真っ白に染まった髪そして、そよ風に吹かれ髪に隠れた赤く染まった左目が彼の瞳に映っていた。

彼は怯えてた。

村の大人たちが私に気づき、石を投げ

シルベと私の間に入る

段々と大人たちが集まってきて。

声を荒げる

その中で、一つ聞こえた


「魔女」


大人たちは、罵声を浴びせ

子供は、石を投げ

シルベは…


理解ができなかった。

声を出そうとした。

一歩近づこうとした。


一人の大柄な男が近づいてくる。

「あっ、」

私は声を出す。半歩近づく。

そして、持っていた棒で横腹を殴られた。


村人たちはその行動を合図に一斉に私に近づく

農具を持って、工具を振り上げて、拳を握って

ただ一つ、そこには意思があった。


違う。
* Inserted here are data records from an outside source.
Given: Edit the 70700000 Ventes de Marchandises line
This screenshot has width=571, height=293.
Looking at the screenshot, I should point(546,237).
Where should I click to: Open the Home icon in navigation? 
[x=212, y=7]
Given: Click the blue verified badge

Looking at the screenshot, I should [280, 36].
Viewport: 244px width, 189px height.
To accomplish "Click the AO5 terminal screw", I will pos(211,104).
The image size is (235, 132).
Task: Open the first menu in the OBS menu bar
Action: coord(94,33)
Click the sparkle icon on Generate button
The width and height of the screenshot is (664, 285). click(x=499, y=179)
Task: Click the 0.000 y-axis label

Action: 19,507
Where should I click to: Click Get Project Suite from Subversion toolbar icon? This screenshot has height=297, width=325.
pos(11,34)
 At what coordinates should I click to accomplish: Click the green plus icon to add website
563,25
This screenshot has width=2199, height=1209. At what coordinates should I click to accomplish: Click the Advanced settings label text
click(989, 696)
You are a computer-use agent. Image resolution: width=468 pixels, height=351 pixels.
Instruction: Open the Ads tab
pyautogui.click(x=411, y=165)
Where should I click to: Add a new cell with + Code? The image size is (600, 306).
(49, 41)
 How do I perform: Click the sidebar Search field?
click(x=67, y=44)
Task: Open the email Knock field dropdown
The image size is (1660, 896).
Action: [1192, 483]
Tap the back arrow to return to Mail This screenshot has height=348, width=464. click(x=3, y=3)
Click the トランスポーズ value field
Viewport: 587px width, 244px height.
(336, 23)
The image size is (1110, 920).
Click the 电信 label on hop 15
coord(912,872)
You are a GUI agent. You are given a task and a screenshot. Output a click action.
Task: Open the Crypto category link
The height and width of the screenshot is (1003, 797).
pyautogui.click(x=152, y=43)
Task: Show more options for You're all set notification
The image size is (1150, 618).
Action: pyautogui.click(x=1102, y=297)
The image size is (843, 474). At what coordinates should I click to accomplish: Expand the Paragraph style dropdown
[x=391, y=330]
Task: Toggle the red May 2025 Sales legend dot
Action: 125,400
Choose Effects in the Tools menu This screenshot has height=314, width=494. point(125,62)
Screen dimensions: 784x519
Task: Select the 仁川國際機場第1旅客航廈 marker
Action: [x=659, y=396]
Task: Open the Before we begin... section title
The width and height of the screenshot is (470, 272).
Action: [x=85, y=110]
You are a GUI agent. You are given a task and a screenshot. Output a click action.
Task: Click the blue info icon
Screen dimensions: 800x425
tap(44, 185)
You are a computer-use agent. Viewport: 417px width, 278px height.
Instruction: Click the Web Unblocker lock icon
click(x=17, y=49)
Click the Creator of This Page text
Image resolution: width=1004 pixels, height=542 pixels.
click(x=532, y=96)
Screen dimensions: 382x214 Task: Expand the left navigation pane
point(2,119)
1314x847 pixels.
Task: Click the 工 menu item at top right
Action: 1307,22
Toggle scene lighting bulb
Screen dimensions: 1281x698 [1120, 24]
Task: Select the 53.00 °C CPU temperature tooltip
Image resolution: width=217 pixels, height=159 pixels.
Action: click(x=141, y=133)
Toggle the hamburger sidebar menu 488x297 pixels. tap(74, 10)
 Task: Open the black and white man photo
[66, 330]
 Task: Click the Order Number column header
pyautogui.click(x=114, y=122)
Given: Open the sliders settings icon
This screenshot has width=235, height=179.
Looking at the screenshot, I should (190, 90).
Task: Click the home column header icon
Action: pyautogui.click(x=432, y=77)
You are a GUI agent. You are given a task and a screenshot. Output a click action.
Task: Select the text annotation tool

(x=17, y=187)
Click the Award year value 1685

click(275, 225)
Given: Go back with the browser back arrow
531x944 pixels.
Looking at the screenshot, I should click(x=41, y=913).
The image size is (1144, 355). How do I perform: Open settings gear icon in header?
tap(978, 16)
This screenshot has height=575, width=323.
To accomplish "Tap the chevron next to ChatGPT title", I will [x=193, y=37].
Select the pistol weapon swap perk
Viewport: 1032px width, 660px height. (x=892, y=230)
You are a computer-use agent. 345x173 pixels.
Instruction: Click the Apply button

私は何もしてない

嫌だ。私は何も害をなしてない

やめて。私は受け入れられない?

私の大事だった何かがプツンと切れた。

彼らの意思に恐怖していた思考が完全に消える


「邪魔」

その言葉は私の感情に蓋をしていた言葉

瞬き一つのうちに目の前の村人が燃やされた

家は切り刻まれ、畑は火の海になり、村人は火だるまになった。

私はその光景を笑ってた。

けど、嫌な気分では無かった。

自分じゃない感覚はない

自覚した。これは自分の意思だ


そこからは虐殺だった


火だるまになった村人を一人一人丁寧に殺した。

体の臓器を引きちぎり、頭蓋骨を貫通し、足を折り、骨を砕き、指を切断し、目を潰し、人だったものを踏み躙った。

自分の意思で笑った。


一晩が過ぎ、そこに村はなかった。